So here comes a new season. All is fresh again and the Big Ten is set for what is, in all likelihood, its best and perhaps only chance until after Christmas to reverse the reputation that it isn't competitive on the national scale.

On Friday, No. 13 Michigan State hosts No. 24 Boise State. On Saturday, No. 8 Michigan plays No. 2 Alabama in Arlington, Texas.

All eyes will be on Big Ten teams playing name programs in big out-of-conference games. All eyes will be wondering if anything is different this year.

In reality, this isn't the best or fairest of tests for the league.

Boise State is – if you can believe this change in fortune – probably overrated based on its name. The Broncos must replace a slew of starters, including six NFL draft picks [two in the first round] and star quarterback Kellen Moore, who wasn't drafted but made everything work.

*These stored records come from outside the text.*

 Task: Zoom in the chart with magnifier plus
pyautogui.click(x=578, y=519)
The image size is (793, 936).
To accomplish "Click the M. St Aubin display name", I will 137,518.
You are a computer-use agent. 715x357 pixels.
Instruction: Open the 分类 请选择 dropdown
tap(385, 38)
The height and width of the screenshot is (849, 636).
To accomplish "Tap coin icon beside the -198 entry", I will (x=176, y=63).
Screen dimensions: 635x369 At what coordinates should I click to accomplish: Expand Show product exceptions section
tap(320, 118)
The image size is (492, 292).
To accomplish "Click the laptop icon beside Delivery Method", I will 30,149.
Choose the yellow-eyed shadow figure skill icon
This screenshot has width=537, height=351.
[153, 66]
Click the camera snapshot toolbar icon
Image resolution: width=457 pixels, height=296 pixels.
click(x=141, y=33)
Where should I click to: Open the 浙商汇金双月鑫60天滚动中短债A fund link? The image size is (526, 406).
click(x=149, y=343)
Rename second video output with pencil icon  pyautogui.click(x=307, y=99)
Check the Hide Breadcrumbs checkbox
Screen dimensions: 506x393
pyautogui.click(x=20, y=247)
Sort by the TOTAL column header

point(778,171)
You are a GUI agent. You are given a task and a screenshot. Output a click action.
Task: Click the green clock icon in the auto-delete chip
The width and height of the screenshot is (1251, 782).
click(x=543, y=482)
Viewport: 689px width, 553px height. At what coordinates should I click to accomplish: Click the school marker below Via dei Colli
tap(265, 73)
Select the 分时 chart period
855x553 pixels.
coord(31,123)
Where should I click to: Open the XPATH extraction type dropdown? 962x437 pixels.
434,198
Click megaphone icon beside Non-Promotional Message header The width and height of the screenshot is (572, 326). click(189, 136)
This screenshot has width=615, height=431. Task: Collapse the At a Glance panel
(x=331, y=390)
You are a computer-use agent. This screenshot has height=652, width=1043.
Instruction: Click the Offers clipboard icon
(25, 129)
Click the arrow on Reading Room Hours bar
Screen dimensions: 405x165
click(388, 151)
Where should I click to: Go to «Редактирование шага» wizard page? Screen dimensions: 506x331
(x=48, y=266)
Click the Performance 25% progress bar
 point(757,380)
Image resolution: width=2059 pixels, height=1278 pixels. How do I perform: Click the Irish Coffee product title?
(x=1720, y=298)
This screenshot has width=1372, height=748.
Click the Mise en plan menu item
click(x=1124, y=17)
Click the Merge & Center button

Michigan State won't get a ton of credit if it defeats Boise but that isn't the Spartans' fault. Boise is still Boise. Chris Petersen has lost six games in five seasons as a head coach. Beating the Broncos should always be considered a good win.

Michigan meanwhile takes on the daunting task of facing the defending national champions. 'Bama is favored by 14 and the number keeps rising, with Vegas sports books saying more than 70 percent of the money is currently on the Crimson Tide.

The Wolverines are getting big hype, but they also must replace six of nine starters on their two lines and will deal with the kind of athletic defensive front that has neutralized Denard Robinson in the past.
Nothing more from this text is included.